October 30, 2014
For the Herald
Santos’ win in Colombia has confirmed a LatAm trend
NEW YORK — Juan Manuel Santos’ re-election win confirmed a dominant trend in Latin American politics. Incumbent presidents always win when they run for re-election. The institutional advantages enjoyed by incumbents makes it an uphill battle for challengers. Santos’ victory brings good news for incumbent presidents Dilma Rousseff and Evo Morales who will be seeking re-election in Brazil and Bolivia, respectively, later this year.
Since immediate presidential re-election was introduced in Argentina in the mid-1990s, only one incumbent president has lost a re-election bid. In 2004, Dominican Republic President Hipólito Mejía (2000-2004) was defeated by former president Leonel Fernández (1996-2000). On all other occasions, the incumbent has prevailed.

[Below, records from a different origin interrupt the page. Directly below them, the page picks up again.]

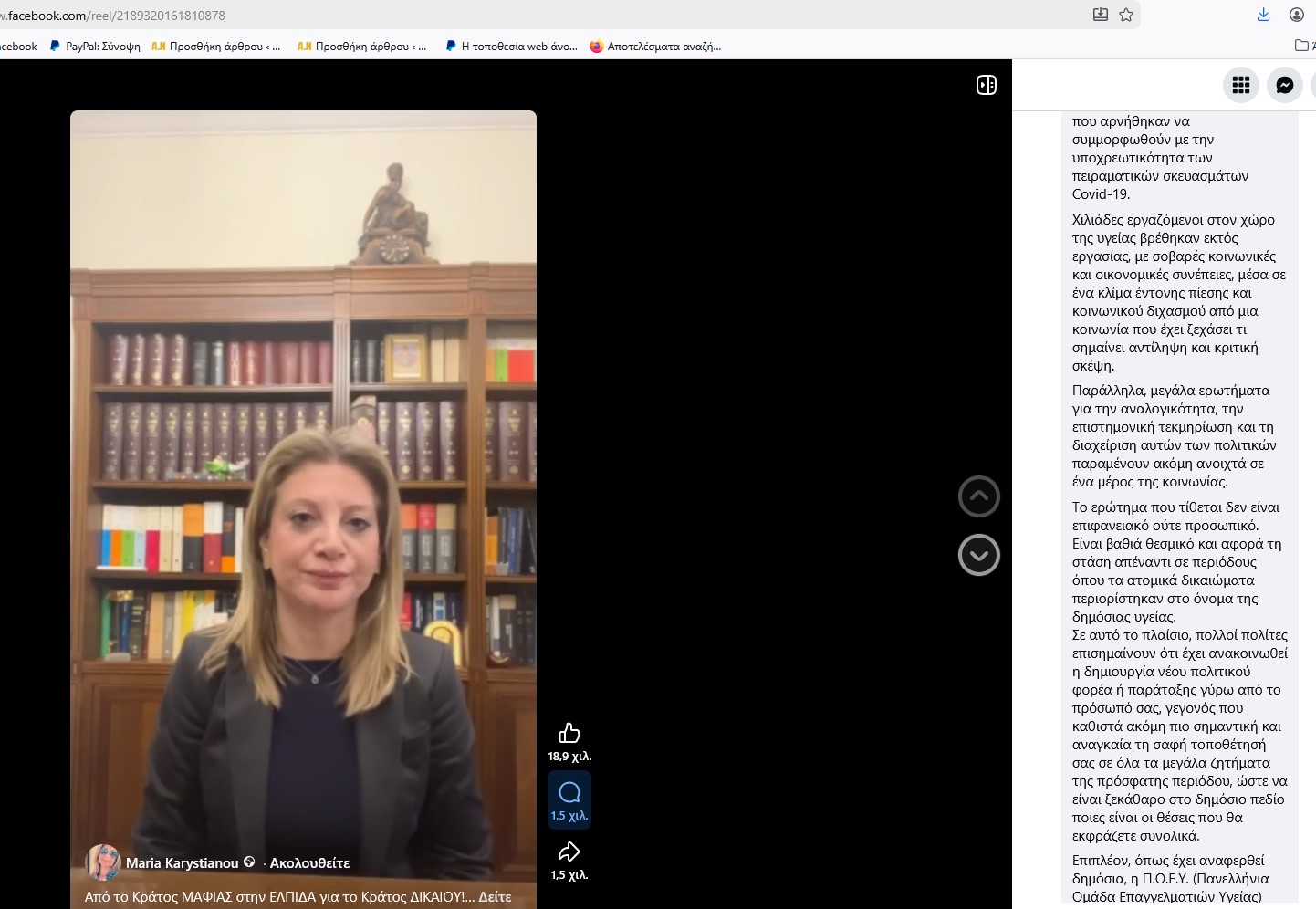
Task: Open PayPal: Σύνοψη bookmark
Action: pos(95,47)

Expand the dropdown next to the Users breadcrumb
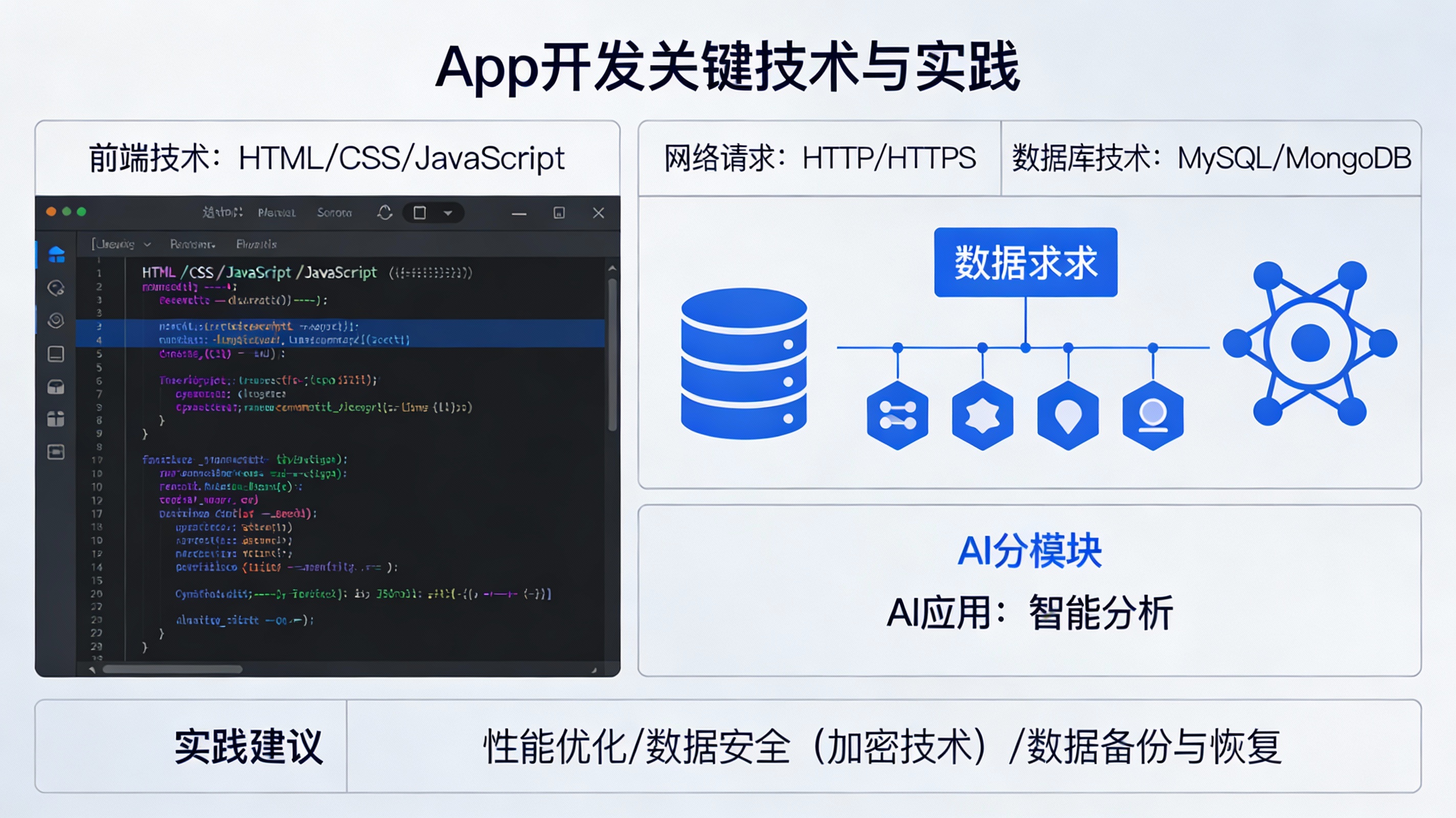click(148, 244)
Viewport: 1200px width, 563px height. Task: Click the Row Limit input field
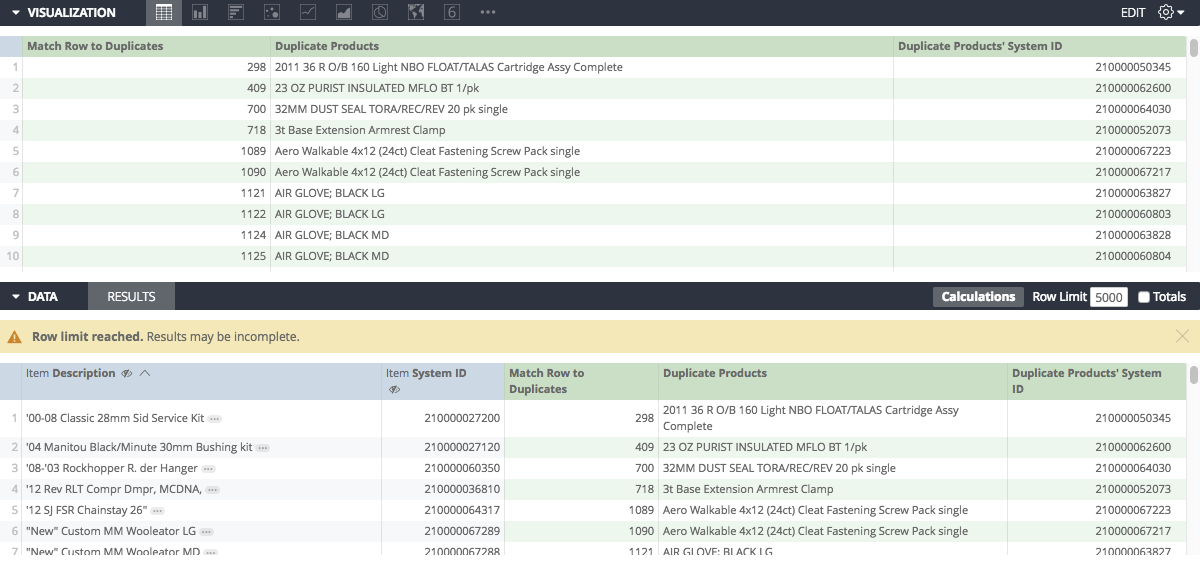click(x=1109, y=297)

Having presidents staying in power for more than one term has positive and negative consequences. Among the positive aspects, continuity in economic and social policies has allowed many countries to make significant progress in poverty reduction and economic development. Brazilian leaders Fernando Henrique Cardoso (1994-2002), Luiz Inácio Lula da Silva (2002-2010) presided over the best 16 years, in terms of democratic consolidation and economic growth, in Brazil’s history. Under Rafael Correa — in power since 2007 — Ecuador has enjoyed more political stability than in the past 100 years. In Bolivia, Morales already has the record of the longest-serving president — democratic or otherwise — in the nation’s history. In Argentina, when she steps down next year, Cristina Fernández de Kirchner will be the second democratically-elected president to have completed two consecutive terms in office. Finally, in Colombia, with his victory, Juan Manuel Santos will be the second consecutive two-term president. In Venezuela, Hugo Chávez (1998-2013) was already the longest-serving democratically-elected president when he died. Reducing rotation in the presidential chair has undoubtedly been a positive consequence of the institutional reform that has allowed immediate re-election in several Latin American countries.

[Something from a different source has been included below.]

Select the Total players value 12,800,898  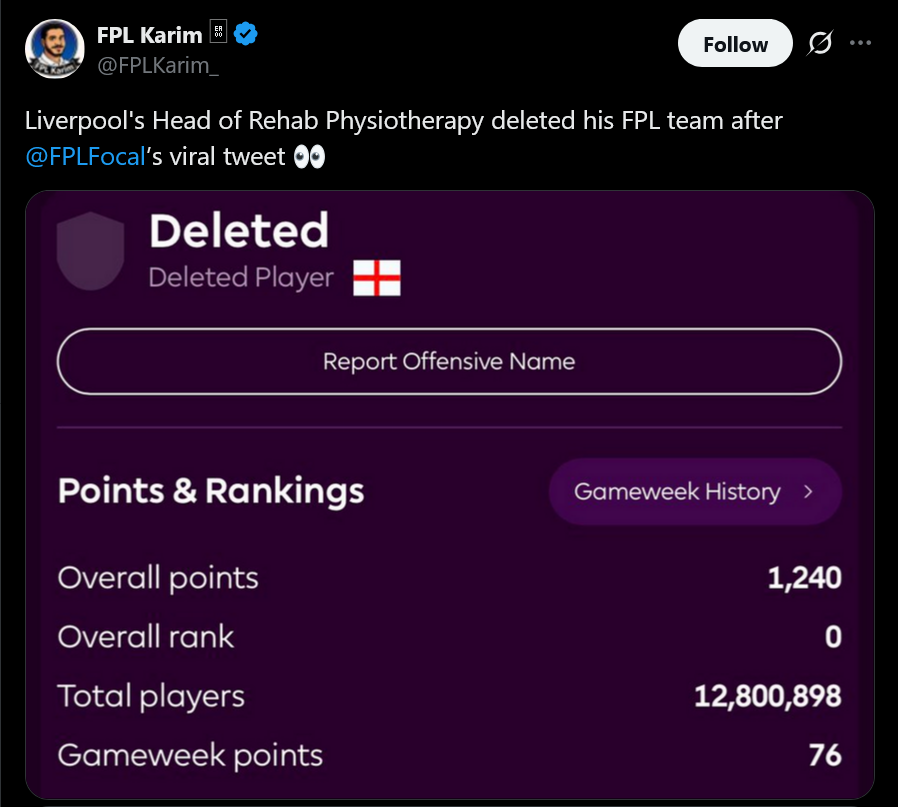pyautogui.click(x=767, y=696)
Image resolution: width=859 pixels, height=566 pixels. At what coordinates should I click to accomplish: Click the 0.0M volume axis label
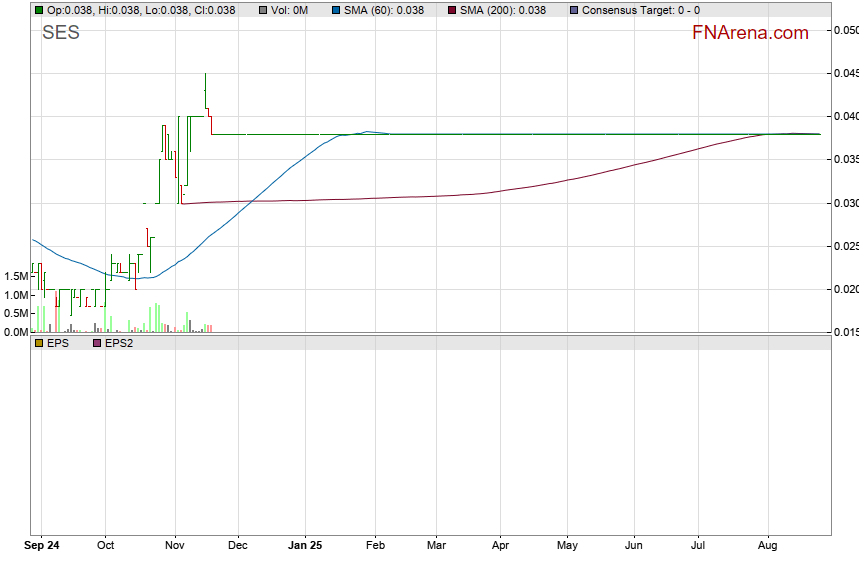coord(14,332)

Re-election provisions have also had negative consequences. Politics has become more personalized. It might be the case that the rise of personal politics is the result — not the cause — of a weakening party system. People increasingly vote for individuals more than for party platforms. As leaders have stayed in power longer, parties have found it more difficult to institutionalize and regain their footing as the main institutions to channel popular representation. Also, as presidents have stayed in power longer, power has become more concentrated. True, this has not happened everywhere. Presidents in Brazil have not grown more powerful, as in Venezuela or Ecuador. Yet, because they have risen in times of institutional weakness in several countries, long-serving presidents can more easily replace weak and discredited institutions with personal or political allies or concentrate power in their own hands with institutional changes (that often include new constitutions). The cases of Chávez (1998-2013) in Venezuela and Daniel Ortega (in power since 2006) in Nicaragua represent the most dramatic examples of concentration of power that has further weakened already feeble democratic institutions.
In Colombia, the constitutional reform that allowed for immediate presidential re-election was, as in several other countries, a custom-made reform to favour then-president Álvaro Uribe (2002-2010). Since Uribe failed to secure a new reform that would allow him to run for a third term, the institution he left in place has now allowed his predecessor — a former ally turned his main political rival — to benefit from securing a second term in office. Something similar happened in Brazil, where the constitutional reform that allowed Cardoso to run for re-election in 1998 allowed Lula to run for a second term in 2006 and will soon allow Rousseff (from the same party as Lula) to seek her own second term. In other countries, the reform has only applied to one president — as in Ecuador or Bolivia — or to presidents from the same coalition — as in Venezuela. Thus, in those countries, the long-term consequences in terms of alternation in power remain to be seen.
Because Latin American countries have historically been presidentialist, the decision to allow immediate re-election has not been free from controversy. In the US, where the presidential system has more checks and balances, incumbents do lose (though there have historically been more two-termers than one-term presidents). In Latin America, where presidential power has fewer institutional constraints and there are fewer and weaker checks-and-balance procedures, incumbents are more difficult to defeat.
In 2004, Dominican President Hipólito Mejía lost his re-election bid amid a banking and financial scandal. Before that, only one president lost a re-election bid in recent memory. Incumbent Nicaraguan President Daniel Ortega lost the election in 1990, but that contest was the first truly democratic election in that country, as Ortega had come into power in the 1979 Nicaraguan Revolution. The 1984 election, when Ortega won re-election, was held during the counter-revolutionary war and was not competitive.
With his re-election, Santos confirms the electoral advantage enjoyed by incumbent presidents in Latin America. In the coming months, Morales and Rouseff will also run for re-election. If history has any predictive power, they will likely win re-election and further consolidate the incumbent advantage that exists in presidential elections in Latin America.